Afterwards, the officers called 2 local police officers in blue shirts, who arrived with a police van that was closed and had no windows. These officers transported the families to a police station. People had problems breathing inside the van due to lack of ventilation. The police were driving very fast, and some of the family members were vomiting. The drive took about 40 minutes.
At the police station, the father of one family clearly stated that he and his whole family wanted to apply for asylum in Croatia and asked the officers to call the UNHCR for the assistance with the asylum procedure. But the police did not call UNHCR, they only took photos of all family members and wrote down their names. Then, the police told the families that asylum was not a problem for them and asked them to wait for transportation to a Croatian asylum accommodation center. The families were locked in a small room while waiting at the police station:
We got closed in the police station, in a very small room, and I could not breathe there and I was vomiting. I asked the police to open the door but they took batons and started hitting it. She [a police officer] said that only if you need a toilet, she would open the door.
After a few hours, the families were told to get into a van, for their transportation to the camp. But the van stopped after a few hours of driving close to the official border check-point in Velika Kladuša (BiH) instead of the Croatian asylum accommodation center. The police told all the people to get out of the van and then smashed their phones with batons). Then the officers started pushing the families towards the Bosnian land and physically attacking them.

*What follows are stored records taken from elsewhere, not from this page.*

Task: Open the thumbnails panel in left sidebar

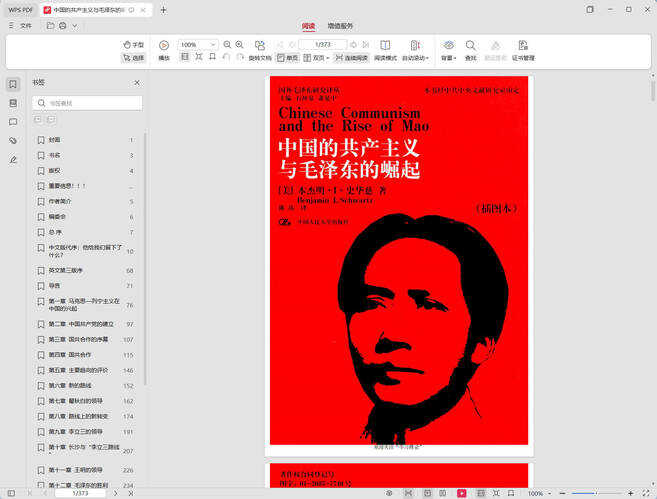Action: [13, 103]
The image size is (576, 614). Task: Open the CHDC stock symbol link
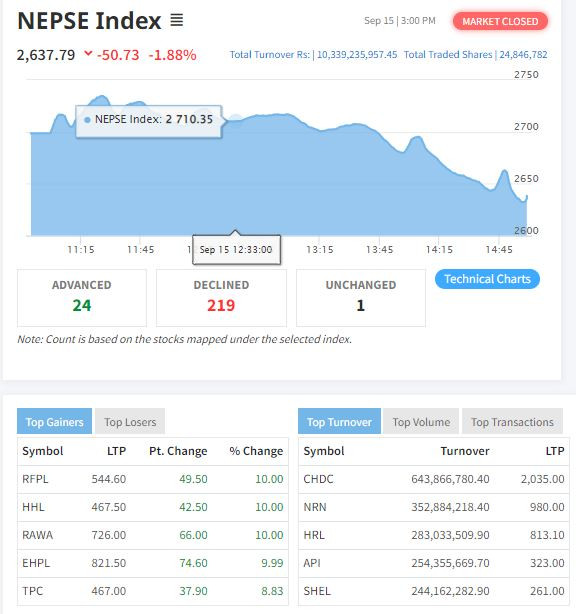coord(318,479)
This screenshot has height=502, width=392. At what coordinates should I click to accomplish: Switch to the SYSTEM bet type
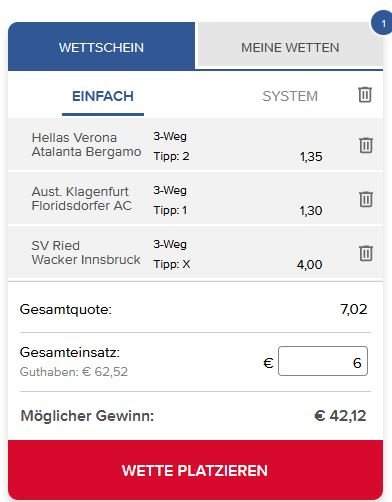click(290, 97)
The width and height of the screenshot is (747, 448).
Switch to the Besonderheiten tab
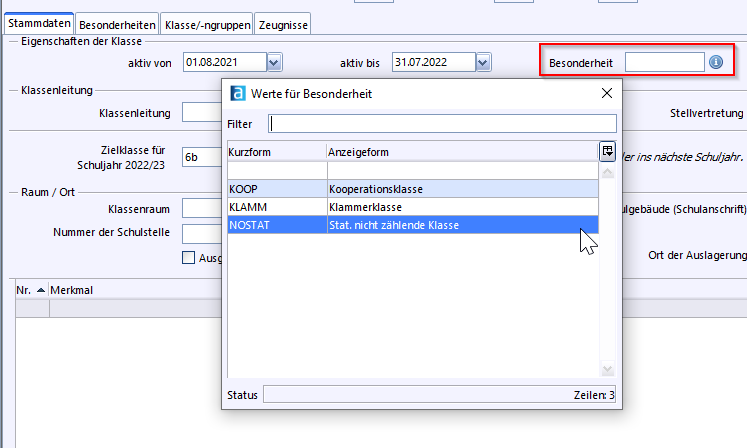pos(116,23)
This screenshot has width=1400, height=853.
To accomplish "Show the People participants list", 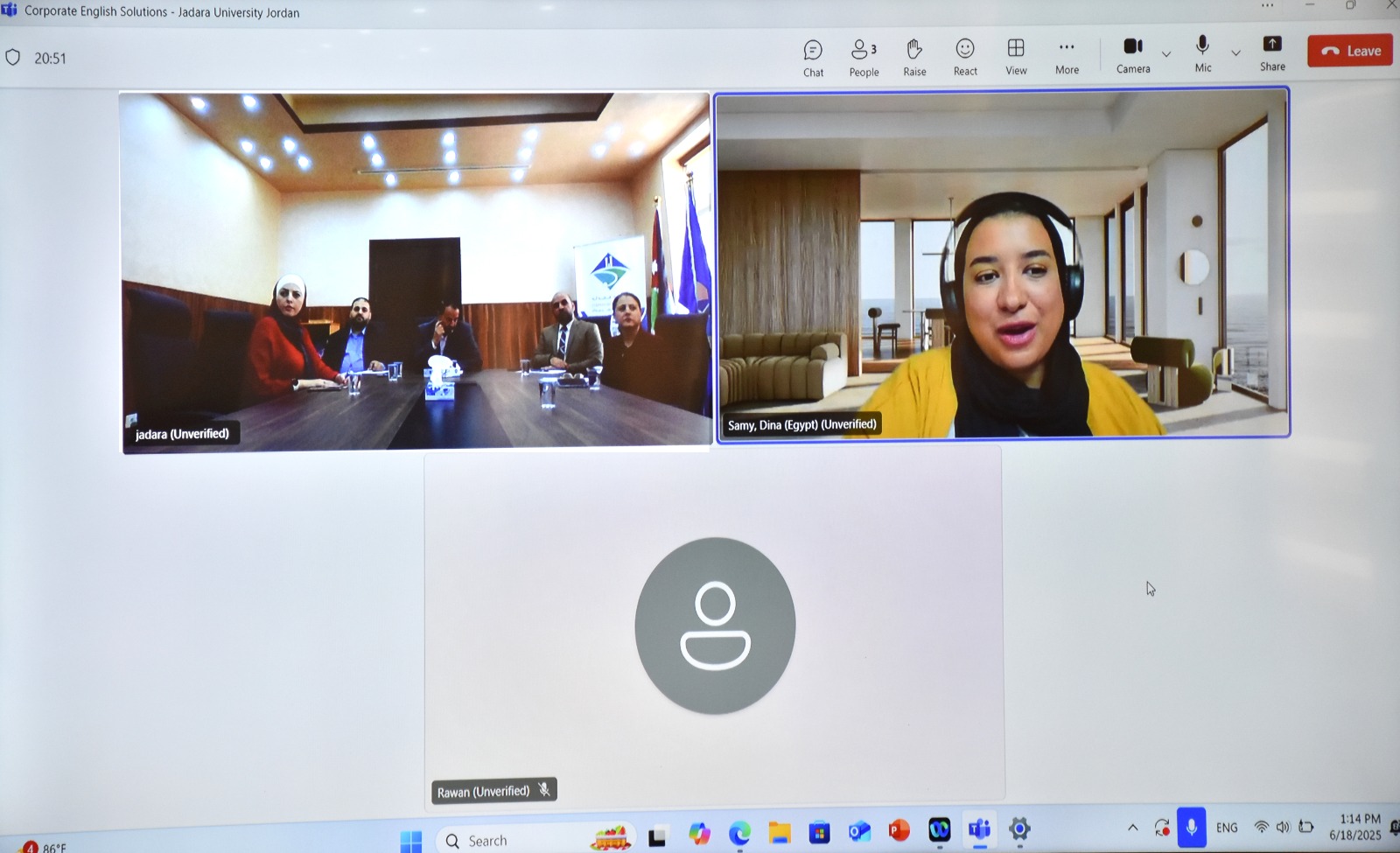I will click(x=864, y=58).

They said come, come, and one took a baton and told us to go to [Velika] Kladusa. They were beating all of us, women and men, to our back and to our legs. The police kept shouting at us to go fast. I was holding in my arms my three years old daughter and they kept beating me while I was holding her, so I fell on the ground and my baby got injured in her back. They also pushed my 9 year old daughter.
When we arrived at the border, I said to my mum that I was cold. She wanted to give me a jacket, but the police was beating my mother. The police said: “Go, go!” and was pushing my mother. I said to her I was very cold, and I just asked my mother to give me jacket, but the police said go go and was pushing my mother, so she fell. After, they were beating my mother with batons. Plastic batons. (9 year old daughter).
After the violent incident and push-back to Bosnia, both families walked to the makeshift camp in Velika Kladuša.